Problem description:
Reproduce word for word the passage of the RAID 0 post below that opens with the words containing "1. Windows Media" and closes with "to about 300MB.".

Extract:

○ ○ ○

I read a lot here how RAID 0 is not improving desktop performance, although it does improve the sequential transfer rate.

Well, I may be just experiencing the placebo effect, but I think it did improve performance of some apps in my case.

Here are the examples of the performance improvements I have noticed in some standard desktop applications when working with big amounts of data, tell me what you think:

1. Windows Media Player with a big media library.

Switching to the media library for the first time after player startup takes quite a lot of time with my collection of 13000 mp3s.

The library database is stored in a single 78MB file.

Seems like a sequential read to me...

2. Outlook Express startup with a lot of email (btw, i'm not using it anymore, for security reasons)

Takes a lot of time to start up with a lot of emails stored (about 2000 messages).

The email is stored in a couple of files that add up to about 300MB.

Again the read seems pretty sequential...

○ ○ ○

Source data:

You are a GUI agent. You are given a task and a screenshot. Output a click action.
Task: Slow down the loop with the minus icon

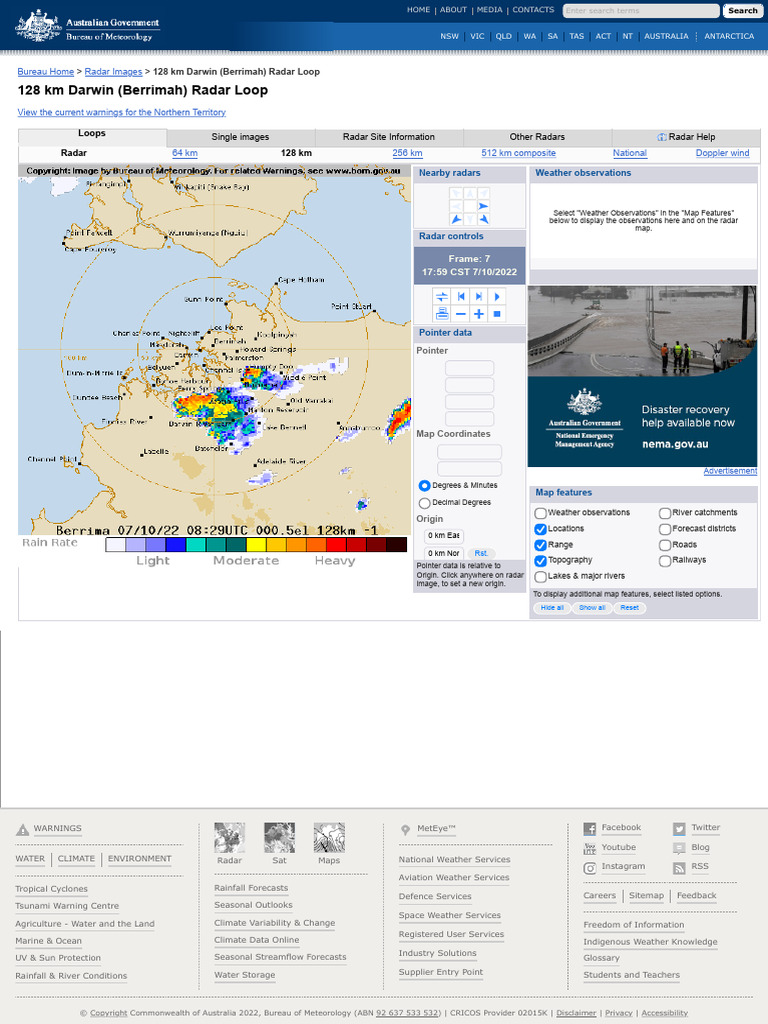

○ ○ ○

Written answer:
1. Windows Media Player with a big media library.

Switching to the media library for the first time after player startup takes quite a lot of time with my collection of 13000 mp3s.

The library database is stored in a single 78MB file.

Seems like a sequential read to me...

2. Outlook Express startup with a lot of email (btw, i'm not using it anymore, for security reasons)

Takes a lot of time to start up with a lot of emails stored (about 2000 messages).

The email is stored in a couple of files that add up to about 300MB.